The races continued for a few more seasons, though never again with the same excitement. Steamships equipped with compound engines could complete the same journey a full two weeks before the fastest clippers. The Erl King, the auxiliary steamer that had outpaced Ariel and Taeping, left Fuzhou seven days after Fiery Cross yet reached London on 22 August—only 78 days after sailing. That same year, another steamer, the SS Agamemnon, set a record outward passage of just 65 days. The opening of the Suez Canal in 1869 cut the distance from China to London by about 3,250 nautical miles (6,020 km, 3,740 mi), but clippers could not exploit the new route, as sailing conditions in the northern Red Sea were ill-suited to their design. It was the final nail in the coffin.
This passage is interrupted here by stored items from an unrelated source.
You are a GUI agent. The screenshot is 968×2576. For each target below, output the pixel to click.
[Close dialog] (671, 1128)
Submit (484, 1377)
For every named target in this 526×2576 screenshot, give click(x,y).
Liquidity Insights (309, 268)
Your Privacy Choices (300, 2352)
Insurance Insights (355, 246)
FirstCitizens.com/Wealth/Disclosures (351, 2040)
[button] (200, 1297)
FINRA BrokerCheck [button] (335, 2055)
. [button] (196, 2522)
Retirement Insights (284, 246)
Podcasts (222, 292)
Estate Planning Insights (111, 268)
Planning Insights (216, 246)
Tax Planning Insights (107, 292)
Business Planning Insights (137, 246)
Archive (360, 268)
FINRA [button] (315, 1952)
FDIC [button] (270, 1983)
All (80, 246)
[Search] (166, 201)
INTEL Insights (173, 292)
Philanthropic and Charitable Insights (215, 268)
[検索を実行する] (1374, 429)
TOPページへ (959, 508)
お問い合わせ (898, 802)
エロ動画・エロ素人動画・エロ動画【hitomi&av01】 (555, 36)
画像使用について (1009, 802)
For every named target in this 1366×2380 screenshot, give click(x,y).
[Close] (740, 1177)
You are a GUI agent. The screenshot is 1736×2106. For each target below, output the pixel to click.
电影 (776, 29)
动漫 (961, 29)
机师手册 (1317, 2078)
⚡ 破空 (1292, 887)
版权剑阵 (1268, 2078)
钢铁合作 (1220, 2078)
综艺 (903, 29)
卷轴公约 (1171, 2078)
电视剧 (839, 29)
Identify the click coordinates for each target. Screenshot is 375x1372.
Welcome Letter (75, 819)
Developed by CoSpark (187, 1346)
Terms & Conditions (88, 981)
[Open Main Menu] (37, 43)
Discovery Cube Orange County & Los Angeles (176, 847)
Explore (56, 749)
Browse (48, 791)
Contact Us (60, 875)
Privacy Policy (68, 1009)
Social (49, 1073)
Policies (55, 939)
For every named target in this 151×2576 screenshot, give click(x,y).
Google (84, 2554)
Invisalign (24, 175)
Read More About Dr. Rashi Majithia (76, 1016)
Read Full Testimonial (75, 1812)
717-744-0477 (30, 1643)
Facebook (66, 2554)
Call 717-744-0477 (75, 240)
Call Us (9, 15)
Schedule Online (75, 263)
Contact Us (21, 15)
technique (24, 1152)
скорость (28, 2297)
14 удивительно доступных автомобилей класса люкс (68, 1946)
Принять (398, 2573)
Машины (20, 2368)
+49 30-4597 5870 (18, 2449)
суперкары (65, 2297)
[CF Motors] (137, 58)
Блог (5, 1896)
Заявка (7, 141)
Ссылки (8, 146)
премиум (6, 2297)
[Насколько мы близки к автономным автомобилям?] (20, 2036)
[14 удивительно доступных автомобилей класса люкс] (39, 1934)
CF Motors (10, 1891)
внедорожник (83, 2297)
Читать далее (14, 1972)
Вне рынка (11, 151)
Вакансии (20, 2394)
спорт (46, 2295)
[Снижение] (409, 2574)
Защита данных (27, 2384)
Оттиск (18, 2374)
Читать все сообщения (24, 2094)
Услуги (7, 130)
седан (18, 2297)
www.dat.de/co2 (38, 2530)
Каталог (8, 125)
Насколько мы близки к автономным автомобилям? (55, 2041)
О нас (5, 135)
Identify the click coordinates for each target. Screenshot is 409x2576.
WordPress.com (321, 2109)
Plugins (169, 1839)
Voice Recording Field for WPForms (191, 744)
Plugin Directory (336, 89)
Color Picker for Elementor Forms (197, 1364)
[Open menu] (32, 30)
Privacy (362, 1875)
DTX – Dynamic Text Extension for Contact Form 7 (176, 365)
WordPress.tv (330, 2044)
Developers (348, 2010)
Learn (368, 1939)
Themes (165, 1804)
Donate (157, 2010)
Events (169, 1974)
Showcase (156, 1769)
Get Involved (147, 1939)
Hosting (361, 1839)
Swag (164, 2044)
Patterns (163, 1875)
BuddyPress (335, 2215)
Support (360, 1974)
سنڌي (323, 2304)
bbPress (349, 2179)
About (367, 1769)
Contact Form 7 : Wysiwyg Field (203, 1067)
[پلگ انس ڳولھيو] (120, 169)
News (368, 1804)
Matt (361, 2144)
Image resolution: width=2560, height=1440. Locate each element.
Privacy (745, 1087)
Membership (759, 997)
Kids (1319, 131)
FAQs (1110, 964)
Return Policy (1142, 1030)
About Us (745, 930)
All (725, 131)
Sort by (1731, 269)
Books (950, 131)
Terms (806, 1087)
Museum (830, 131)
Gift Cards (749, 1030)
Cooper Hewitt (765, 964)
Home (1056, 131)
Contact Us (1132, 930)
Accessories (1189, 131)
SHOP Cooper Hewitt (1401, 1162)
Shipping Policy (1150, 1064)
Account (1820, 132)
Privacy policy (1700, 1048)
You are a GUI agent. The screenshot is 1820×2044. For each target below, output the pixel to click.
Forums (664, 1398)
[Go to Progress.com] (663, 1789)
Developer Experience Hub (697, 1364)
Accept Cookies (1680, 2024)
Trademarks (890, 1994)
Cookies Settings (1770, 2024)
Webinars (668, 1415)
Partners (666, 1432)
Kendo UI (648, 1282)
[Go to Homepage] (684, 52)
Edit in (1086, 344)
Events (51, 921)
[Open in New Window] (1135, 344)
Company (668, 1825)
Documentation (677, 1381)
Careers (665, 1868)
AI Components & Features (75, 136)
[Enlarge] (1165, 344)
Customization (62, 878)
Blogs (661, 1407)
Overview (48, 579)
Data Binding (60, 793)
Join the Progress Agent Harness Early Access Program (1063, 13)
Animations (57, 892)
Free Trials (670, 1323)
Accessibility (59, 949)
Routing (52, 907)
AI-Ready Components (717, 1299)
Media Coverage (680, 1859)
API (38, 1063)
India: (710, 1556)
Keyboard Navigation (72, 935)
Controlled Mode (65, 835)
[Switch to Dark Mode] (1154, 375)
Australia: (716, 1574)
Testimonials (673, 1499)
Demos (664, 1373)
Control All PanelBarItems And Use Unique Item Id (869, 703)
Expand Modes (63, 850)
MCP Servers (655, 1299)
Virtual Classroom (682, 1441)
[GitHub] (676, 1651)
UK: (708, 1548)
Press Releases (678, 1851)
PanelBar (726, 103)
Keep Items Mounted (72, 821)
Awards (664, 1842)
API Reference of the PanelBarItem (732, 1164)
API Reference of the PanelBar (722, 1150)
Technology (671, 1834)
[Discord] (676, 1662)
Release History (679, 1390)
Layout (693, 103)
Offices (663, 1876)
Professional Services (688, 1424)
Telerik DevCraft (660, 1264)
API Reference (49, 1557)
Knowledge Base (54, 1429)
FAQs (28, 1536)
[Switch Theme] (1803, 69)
The last of the true tea races took place in 1872, when Cutty Sark and Thermopylae—two of the most celebrated clippers ever built—sailed from Shanghai. Thermopylae won, reaching London in 91 days, but the contest marked the end of the era. By the mid-1870s, the tea trade had passed almost entirely to steam. The magnificent clippers were sold off, diverted to lesser trades, or broken up. Yet the romance of sail did not vanish. It found new expression half a world away, in what came to be known as the grain races from Australia.

Epilogue

The Great Tea Race of 1866 brought fame to five clippers, but the years that followed scattered them to very different destinies. In 1871, Taeping was wrecked in the China Sea whilst on passage to New York. A year later, in 1872, Ariel disappeared on passage from London to Australia. A lifeboat recovered on King Island in Bass Strait likely shows that she foundered in the Southern Ocean after rounding the Cape of Good Hope. Serica met her end in 1872 when returning from Hong Kong to Montevideo. She was wrecked on the Paracels with only one survivor. Fiery Cross carried her last cargo of tea in the 1872/73 tea season and then continued in general trade until, by varying accounts, she was lost either in 1889 or 1893. Taitsing continued in the China trade, carrying her last cargo of tea in 1874/75. She was lost on the Quirimbas Islands in 1883, en route from Swansea to Zanzibar.